MIAMI — Meyers Leonard is getting another chance at the NBA, nearly two years after he used an antisemitic slur while playing a video game that was being livestreamed.
A person with knowledge of the negotiations said Leonard and the Milwaukee Bucks have agreed on a 10-day contract, opening the door for the 7-foot center to play in an NBA game for the first time since January 2021. The person spoke to The Associated Press on condition of anonymity because the deal had not been announced.
ESPN first reported the agreement between Leonard and the Bucks.
Leonard’s career was jeopardized and his reputation was seriously damaged on March 8, 2021, when it was discovered that he used a slur while playing an online game as others watched on a livestream.

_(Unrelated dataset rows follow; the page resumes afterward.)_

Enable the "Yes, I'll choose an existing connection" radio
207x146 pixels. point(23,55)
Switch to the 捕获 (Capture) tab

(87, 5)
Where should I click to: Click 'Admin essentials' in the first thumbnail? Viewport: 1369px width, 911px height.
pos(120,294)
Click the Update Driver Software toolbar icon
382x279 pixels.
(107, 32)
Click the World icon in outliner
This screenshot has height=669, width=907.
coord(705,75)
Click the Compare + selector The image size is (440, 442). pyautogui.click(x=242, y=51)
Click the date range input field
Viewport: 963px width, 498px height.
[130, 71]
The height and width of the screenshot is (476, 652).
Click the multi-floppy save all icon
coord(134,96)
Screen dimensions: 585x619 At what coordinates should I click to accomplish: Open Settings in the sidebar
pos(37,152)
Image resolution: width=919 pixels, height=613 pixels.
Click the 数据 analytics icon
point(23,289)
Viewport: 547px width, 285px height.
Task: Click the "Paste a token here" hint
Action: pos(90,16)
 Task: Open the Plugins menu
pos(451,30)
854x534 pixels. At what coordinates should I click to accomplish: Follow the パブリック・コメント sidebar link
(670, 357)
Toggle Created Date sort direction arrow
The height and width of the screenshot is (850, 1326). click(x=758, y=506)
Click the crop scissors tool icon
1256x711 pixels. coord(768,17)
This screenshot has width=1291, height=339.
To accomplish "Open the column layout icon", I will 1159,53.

The Heat told him to stay away from the team indefinitely, NBA Commissioner Adam Silver fined him $50,000 and Miami eventually traded him to Oklahoma City.
Leonard said then that he knew he’d used a bad term but was unaware of the term’s meaning. In an apology, he said, “my ignorance about its history and how offensive it is to the Jewish community is absolutely not an excuse and I was just wrong.” He immediately began scheduling meetings with Holocaust survivors, rabbis in South Florida and other community leaders.
That was the start of him spending much of the last two years trying to atone for what he did — almost all of it quietly, in a deliberate effort to quash any notion his work was simply done to get positive media coverage. He has spoken and worked with several Jewish groups on various things, put on a number of basketball camps for Jewish children and apologized countless times for what he said and his ignorance about what the term meant.
Leonard was not going to play in the remainder of that 2020-21 season after suffering a shoulder injury in January 2021, two months before the incident. He has since dealt with ankle and other issues but has been working toward an NBA return for months.